**Record set:**
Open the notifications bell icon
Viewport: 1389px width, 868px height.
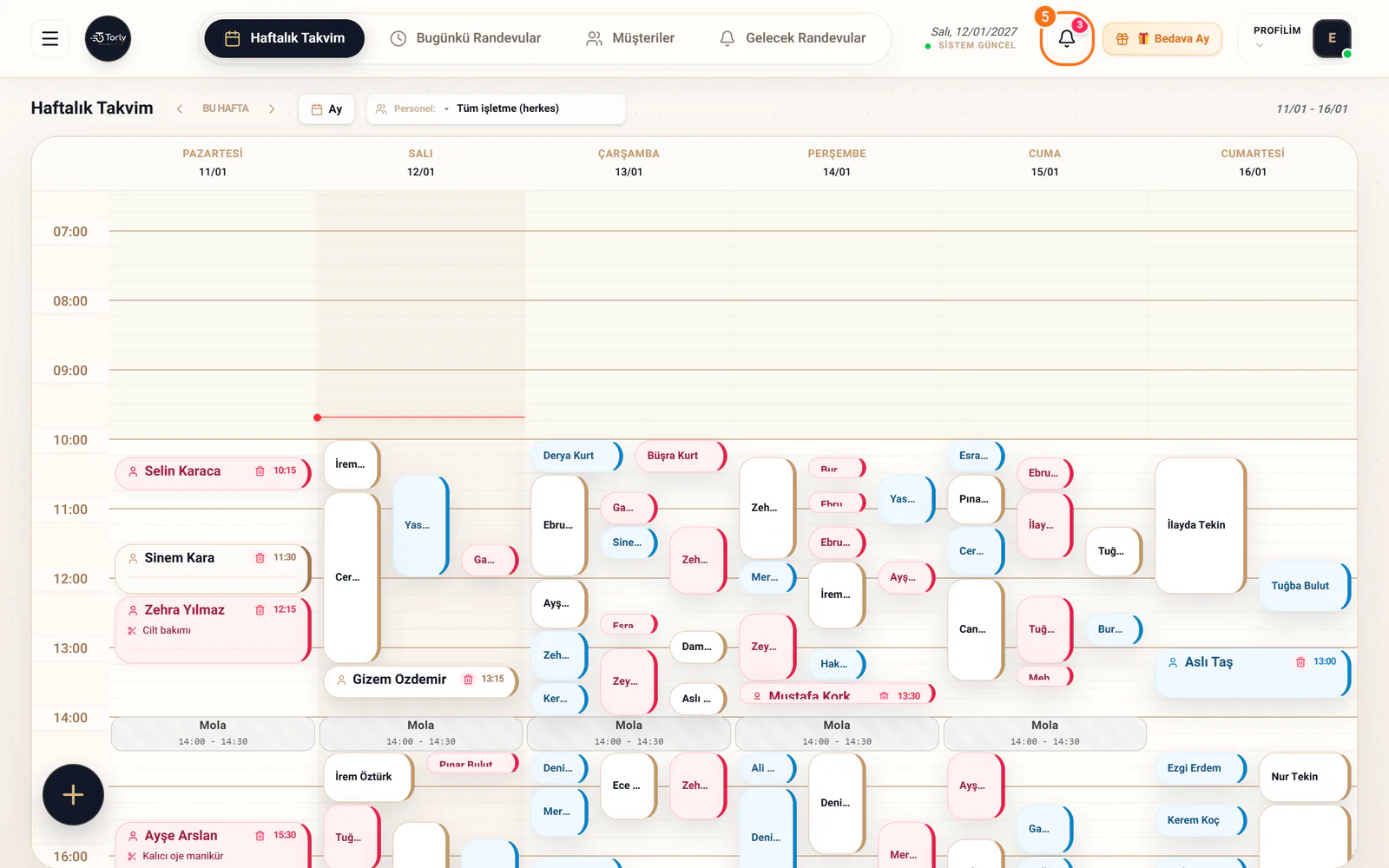point(1067,38)
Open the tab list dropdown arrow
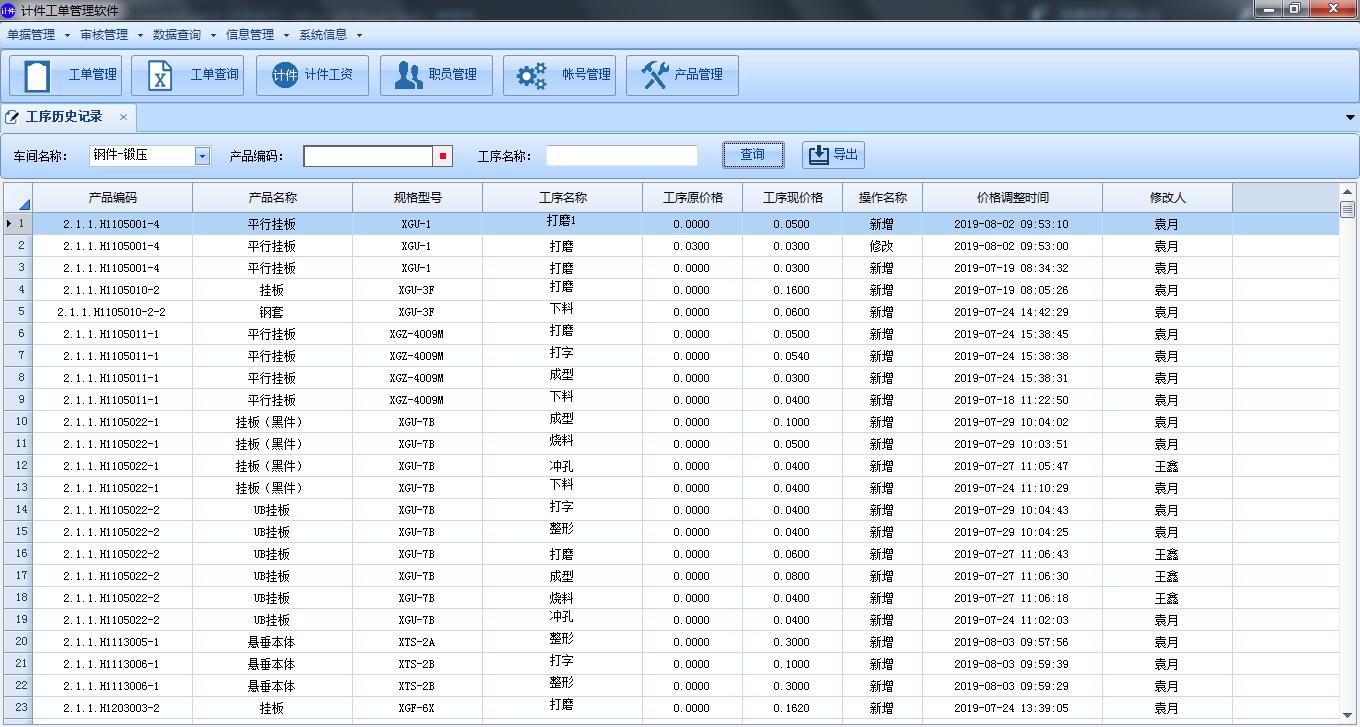The image size is (1360, 727). click(1350, 118)
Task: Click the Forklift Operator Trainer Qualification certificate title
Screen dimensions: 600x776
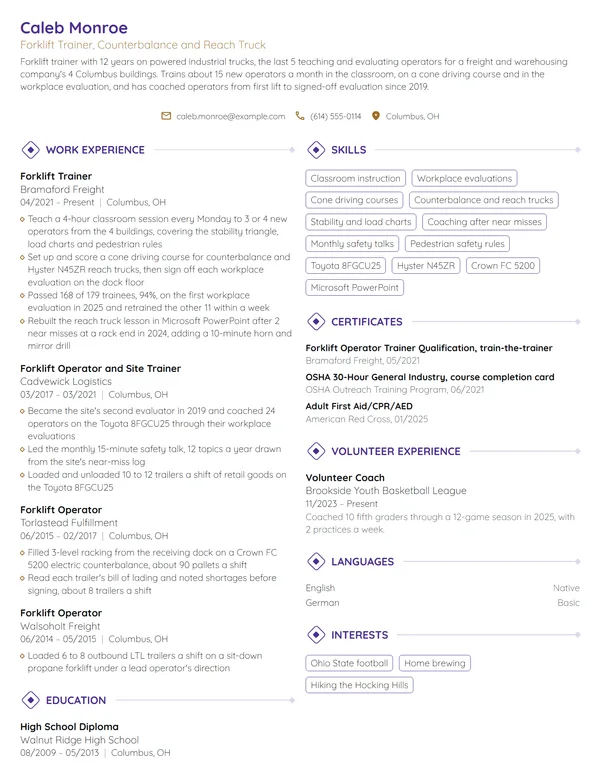Action: (429, 348)
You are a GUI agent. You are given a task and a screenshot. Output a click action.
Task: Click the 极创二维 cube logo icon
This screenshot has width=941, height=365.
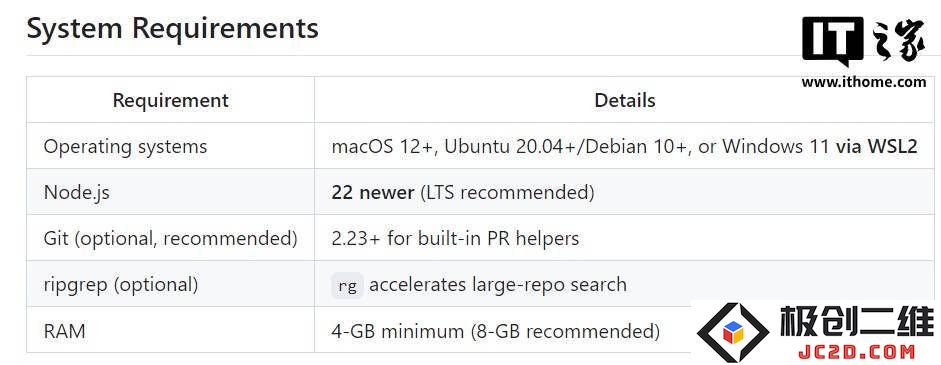733,332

**Problem:**
Exactly reproduce the lines beginning at the one that contains "You are a GUI" and ending at the final line of the material, with the pictures left out.

**Result of this task:**
You are a GUI agent. You are given a task and a screenshot. Output a click action.
Task: Click the 极创二维 cube logo icon
This screenshot has width=941, height=365.
733,332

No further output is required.